Перепишите часть отрывка об иезуитских редукциях, которая начинается словами «Каждая редукция управлялась» и заканчивается словами «личное подсобное хозяйство.», заменив в ней «бракосочетания» на «свадьбы».

# [Фрагмент текста]
§
В Парагвае также была социальная пирамида. На верху – 200–300 иезуитов, затем около двухсот тысяч гуарани и, наконец, 12 тысяч негров-рабов. Обычно в редукции жило от двух до трех тысяч индейцев, но в самой крупной миссии святого Ксавера насчитывалось 30 тысяч жителей. Все редукции строились по единому плану. В центре поселения – церковь. Развалины некоторых из них сохранились до сих пор, давая представление о монументальности этих сооружений. На той же площади, что и церковь, располагались общественные заведения – тюрьма, арсенал, мастерские, склады, больница. Остальная территория разбивалась на ровные квадраты, застроенные одинаковыми тростниковыми однокомнатными хижинами с очагом, дым от которого выходил через дверь, с подстилками на земляном полу, где в смраде и копоти вместе с собаками и кошками спала и ела вся семья – отцы, матери, дети, деды и бабки. Поселение ограждалось рвом и стеной, входы охранялись, выход без разрешения был невозможен.

Каждая редукция управлялась двумя отцами-иезуитами, старший занимался делами веры, проповедовал и исповедовал, младший – делами хозяйственными. Но с индейцами они практически не общались, показываясь народу лишь во время богослужений. В остальное время общение шло через должностных лиц, коррехидоров и алькадов, избираемых из индейцев открытым голосованием населения по списку, составляемому патером. Эти местные чиновники каждое утро являлись к младшему патеру, дающему им указания и утверждающему их решения.

Никакой частной собственности, никакой купли-продажи и вообще никаких денежных отношений не допускалось. Индеец держал в руках монету раз в жизни, во время бракосочетания, и ее у него тут же отбирали. Браки совершались дважды в год под контролем патеров и по их назначению. Одновременно молодая пара получала в пользование участок земли, как сказали бы сейчас – личное подсобное хозяйство.

Вся принадлежавшая миссии земля делилась на две части – туламба – божья земля, на которой работали коллективно, и абамба – личные участки, которые обрабатывала семья. Правда, и семена, и инвентарь для личного хозяйства все равно давала миссия. Она же снабжала сырьем и инструментом ремесленников, которые работали в общественных мастерских – под надзором надсмотрщиков пряли шерсть, выделывали кожу и шили башмаки (при этом сами ходили босыми), обжигали кирпич, мололи зерно и даже печатали церковные книги на европейских языках, сами говоря и читая на языке гуарани, для которого иезуиты разработали письменность.
§
# [Собранные материалы]
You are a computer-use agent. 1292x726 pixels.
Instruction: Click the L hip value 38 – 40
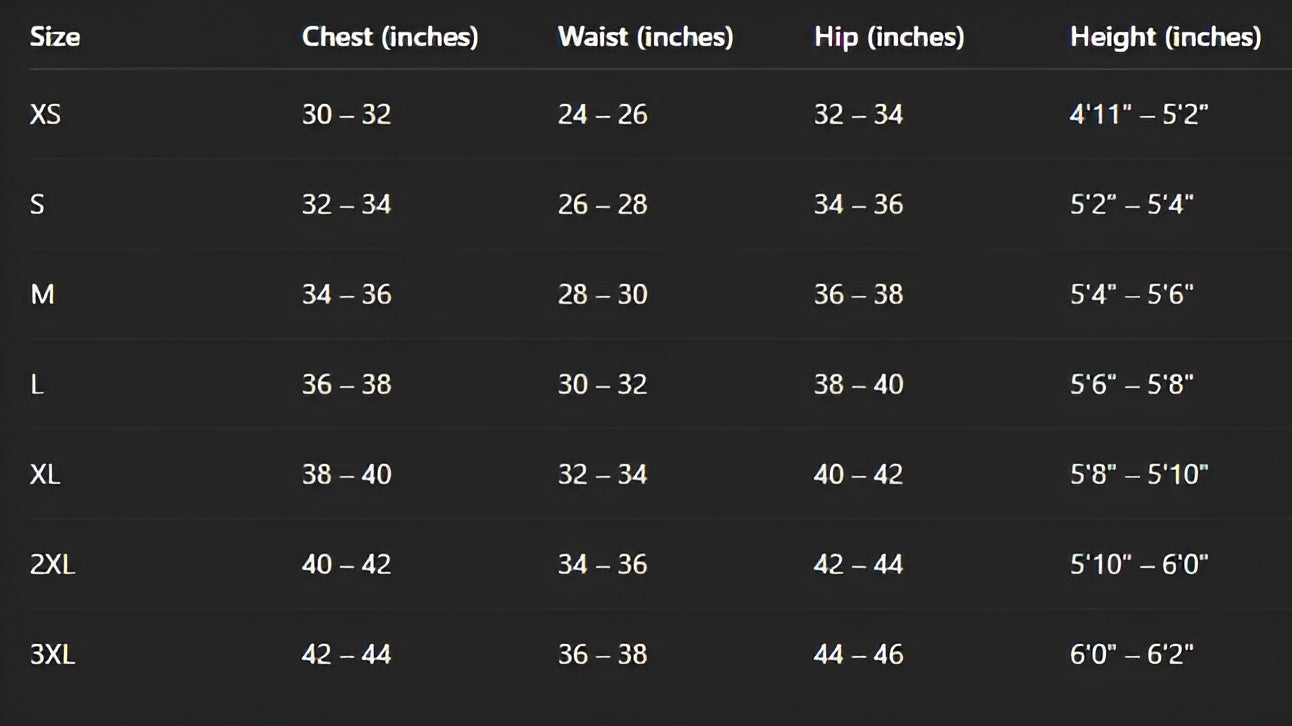tap(858, 385)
§
# [Правильный ответ]
Каждая редукция управлялась двумя отцами-иезуитами, старший занимался делами веры, проповедовал и исповедовал, младший – делами хозяйственными. Но с индейцами они практически не общались, показываясь народу лишь во время богослужений. В остальное время общение шло через должностных лиц, коррехидоров и алькадов, избираемых из индейцев открытым голосованием населения по списку, составляемому патером. Эти местные чиновники каждое утро являлись к младшему патеру, дающему им указания и утверждающему их решения.

Никакой частной собственности, никакой купли-продажи и вообще никаких денежных отношений не допускалось. Индеец держал в руках монету раз в жизни, во время свадьбы, и ее у него тут же отбирали. Браки совершались дважды в год под контролем патеров и по их назначению. Одновременно молодая пара получала в пользование участок земли, как сказали бы сейчас – личное подсобное хозяйство.